* EXERCISE
Copy exactly the lines of the data below that run from the line holding "Task: Click the Table of Contents title" through the line holding "Given: Click the 4 value on y-axis", both ends included.

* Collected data
***
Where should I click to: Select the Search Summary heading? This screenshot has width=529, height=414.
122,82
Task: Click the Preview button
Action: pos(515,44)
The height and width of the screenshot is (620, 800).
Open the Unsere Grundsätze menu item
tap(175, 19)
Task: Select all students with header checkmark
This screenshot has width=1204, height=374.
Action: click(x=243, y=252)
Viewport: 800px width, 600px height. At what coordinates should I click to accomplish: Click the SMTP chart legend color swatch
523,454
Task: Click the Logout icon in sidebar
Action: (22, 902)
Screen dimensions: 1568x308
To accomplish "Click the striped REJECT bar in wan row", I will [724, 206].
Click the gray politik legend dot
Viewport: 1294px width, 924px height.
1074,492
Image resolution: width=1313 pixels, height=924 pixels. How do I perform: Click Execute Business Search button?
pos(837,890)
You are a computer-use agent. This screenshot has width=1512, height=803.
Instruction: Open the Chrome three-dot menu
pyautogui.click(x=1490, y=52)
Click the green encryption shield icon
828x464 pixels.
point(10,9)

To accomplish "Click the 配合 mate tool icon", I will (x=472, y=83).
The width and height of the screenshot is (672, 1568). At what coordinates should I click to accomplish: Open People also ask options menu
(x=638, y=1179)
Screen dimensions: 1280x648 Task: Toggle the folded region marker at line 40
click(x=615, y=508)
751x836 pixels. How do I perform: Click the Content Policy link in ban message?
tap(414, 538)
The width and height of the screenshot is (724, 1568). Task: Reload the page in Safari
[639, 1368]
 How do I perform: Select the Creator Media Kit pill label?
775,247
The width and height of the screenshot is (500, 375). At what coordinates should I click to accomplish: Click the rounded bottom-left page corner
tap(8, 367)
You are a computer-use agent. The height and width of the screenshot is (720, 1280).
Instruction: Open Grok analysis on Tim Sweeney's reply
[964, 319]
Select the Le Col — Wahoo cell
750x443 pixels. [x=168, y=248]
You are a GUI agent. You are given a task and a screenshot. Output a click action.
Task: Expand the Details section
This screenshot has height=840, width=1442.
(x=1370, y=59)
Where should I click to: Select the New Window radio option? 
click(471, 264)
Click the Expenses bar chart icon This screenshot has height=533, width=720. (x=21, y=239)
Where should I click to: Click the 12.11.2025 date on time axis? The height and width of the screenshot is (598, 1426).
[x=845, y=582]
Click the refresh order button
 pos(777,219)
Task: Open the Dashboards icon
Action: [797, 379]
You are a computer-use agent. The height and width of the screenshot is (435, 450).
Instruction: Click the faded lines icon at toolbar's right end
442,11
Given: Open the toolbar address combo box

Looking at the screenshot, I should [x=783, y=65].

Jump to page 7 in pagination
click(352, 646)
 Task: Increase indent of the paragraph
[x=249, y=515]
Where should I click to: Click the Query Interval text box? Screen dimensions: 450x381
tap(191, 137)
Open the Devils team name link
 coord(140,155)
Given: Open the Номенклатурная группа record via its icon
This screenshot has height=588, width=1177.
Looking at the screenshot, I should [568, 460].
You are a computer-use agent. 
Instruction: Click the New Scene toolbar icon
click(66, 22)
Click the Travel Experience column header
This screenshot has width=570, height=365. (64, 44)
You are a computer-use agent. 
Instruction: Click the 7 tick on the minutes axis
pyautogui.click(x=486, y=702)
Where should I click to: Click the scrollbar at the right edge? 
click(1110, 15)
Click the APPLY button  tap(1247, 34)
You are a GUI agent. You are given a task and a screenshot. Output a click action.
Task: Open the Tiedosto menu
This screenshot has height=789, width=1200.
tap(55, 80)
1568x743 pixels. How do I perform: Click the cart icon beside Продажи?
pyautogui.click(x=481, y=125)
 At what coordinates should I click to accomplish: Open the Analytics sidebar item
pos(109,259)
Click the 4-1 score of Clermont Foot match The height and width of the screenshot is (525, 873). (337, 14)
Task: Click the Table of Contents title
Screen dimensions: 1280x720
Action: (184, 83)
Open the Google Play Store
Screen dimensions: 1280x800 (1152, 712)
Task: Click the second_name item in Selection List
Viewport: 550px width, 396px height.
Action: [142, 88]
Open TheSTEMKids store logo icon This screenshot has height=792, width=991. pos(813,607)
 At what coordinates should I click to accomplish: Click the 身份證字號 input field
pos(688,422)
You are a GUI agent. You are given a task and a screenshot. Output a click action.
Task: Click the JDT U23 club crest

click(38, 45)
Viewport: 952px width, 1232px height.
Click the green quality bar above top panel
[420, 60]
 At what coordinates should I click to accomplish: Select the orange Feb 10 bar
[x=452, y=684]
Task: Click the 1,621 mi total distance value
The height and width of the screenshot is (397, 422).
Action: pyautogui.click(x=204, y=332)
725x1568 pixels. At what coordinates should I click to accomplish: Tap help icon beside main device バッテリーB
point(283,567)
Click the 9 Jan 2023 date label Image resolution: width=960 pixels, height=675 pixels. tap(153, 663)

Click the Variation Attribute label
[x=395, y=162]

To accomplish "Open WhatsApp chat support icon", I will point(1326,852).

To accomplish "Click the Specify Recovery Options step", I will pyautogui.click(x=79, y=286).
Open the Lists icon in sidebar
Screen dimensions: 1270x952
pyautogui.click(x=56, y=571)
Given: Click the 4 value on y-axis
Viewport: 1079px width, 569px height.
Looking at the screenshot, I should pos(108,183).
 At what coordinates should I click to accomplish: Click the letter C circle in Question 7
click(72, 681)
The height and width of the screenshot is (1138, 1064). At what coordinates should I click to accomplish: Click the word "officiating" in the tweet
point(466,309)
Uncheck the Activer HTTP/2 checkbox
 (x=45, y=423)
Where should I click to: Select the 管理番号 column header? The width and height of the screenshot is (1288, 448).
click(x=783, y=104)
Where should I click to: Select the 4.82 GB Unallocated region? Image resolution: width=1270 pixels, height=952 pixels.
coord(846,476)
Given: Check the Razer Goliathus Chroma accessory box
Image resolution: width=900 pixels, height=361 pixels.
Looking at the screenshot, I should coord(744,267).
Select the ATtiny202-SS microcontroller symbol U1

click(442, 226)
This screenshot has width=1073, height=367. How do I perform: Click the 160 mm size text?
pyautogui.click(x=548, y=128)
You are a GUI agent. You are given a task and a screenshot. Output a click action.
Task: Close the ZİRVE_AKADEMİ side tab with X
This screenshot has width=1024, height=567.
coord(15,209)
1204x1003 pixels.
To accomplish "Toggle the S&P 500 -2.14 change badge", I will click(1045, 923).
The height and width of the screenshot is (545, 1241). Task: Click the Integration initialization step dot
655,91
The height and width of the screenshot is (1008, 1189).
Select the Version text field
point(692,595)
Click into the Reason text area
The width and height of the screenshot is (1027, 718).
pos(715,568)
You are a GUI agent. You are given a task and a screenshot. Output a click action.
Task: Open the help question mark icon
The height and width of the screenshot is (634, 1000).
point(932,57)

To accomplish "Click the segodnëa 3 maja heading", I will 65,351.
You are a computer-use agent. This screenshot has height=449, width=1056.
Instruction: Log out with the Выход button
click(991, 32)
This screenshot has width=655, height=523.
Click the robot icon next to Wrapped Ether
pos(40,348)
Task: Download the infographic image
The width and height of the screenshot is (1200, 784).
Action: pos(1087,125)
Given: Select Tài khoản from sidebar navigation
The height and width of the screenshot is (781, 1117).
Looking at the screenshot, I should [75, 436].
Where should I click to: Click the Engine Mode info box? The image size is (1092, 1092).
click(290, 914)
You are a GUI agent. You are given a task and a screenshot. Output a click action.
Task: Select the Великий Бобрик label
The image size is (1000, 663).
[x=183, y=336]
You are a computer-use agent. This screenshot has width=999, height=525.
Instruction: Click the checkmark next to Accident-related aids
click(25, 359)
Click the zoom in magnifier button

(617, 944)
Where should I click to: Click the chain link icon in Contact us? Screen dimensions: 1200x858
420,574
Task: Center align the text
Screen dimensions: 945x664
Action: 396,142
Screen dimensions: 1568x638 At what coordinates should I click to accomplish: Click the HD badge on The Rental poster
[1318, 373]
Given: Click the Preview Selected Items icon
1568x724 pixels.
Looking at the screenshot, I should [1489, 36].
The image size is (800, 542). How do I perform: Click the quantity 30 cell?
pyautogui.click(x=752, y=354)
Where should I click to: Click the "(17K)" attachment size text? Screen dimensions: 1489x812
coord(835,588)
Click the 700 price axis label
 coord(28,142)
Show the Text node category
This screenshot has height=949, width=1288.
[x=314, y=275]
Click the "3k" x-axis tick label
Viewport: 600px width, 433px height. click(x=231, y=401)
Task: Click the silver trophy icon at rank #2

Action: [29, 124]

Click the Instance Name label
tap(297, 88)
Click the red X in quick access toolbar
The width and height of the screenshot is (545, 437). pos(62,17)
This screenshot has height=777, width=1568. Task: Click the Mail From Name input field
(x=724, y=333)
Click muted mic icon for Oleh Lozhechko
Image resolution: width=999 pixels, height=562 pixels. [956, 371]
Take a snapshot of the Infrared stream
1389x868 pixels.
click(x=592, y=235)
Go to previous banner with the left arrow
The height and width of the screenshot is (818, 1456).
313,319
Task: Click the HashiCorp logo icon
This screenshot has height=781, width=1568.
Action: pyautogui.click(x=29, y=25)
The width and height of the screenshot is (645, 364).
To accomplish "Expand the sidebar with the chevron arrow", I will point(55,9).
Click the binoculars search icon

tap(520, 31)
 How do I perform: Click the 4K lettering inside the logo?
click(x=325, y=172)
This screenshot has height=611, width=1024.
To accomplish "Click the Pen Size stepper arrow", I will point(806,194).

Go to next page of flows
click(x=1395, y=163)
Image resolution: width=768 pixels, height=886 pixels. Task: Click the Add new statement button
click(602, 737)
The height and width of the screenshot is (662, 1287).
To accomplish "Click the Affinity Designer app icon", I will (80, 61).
***
* SOLUTION BELOW
Task: Click the Table of Contents title
Screen dimensions: 1280x720
Action: (184, 83)
Open the Google Play Store
Screen dimensions: 1280x800 (1152, 712)
Task: Click the second_name item in Selection List
Viewport: 550px width, 396px height.
Action: [142, 88]
Open TheSTEMKids store logo icon This screenshot has height=792, width=991. pos(813,607)
 At what coordinates should I click to accomplish: Click the 身份證字號 input field
pos(688,422)
You are a GUI agent. You are given a task and a screenshot. Output a click action.
Task: Click the JDT U23 club crest

click(38, 45)
Viewport: 952px width, 1232px height.
Click the green quality bar above top panel
[420, 60]
 At what coordinates should I click to accomplish: Select the orange Feb 10 bar
[x=452, y=684]
Task: Click the 1,621 mi total distance value
The height and width of the screenshot is (397, 422).
Action: pyautogui.click(x=204, y=332)
725x1568 pixels. At what coordinates should I click to accomplish: Tap help icon beside main device バッテリーB
point(283,567)
Click the 9 Jan 2023 date label Image resolution: width=960 pixels, height=675 pixels. tap(153, 663)

Click the Variation Attribute label
[x=395, y=162]

To accomplish "Open WhatsApp chat support icon", I will point(1326,852).

To accomplish "Click the Specify Recovery Options step", I will pyautogui.click(x=79, y=286).
Open the Lists icon in sidebar
Screen dimensions: 1270x952
pyautogui.click(x=56, y=571)
Given: Click the 4 value on y-axis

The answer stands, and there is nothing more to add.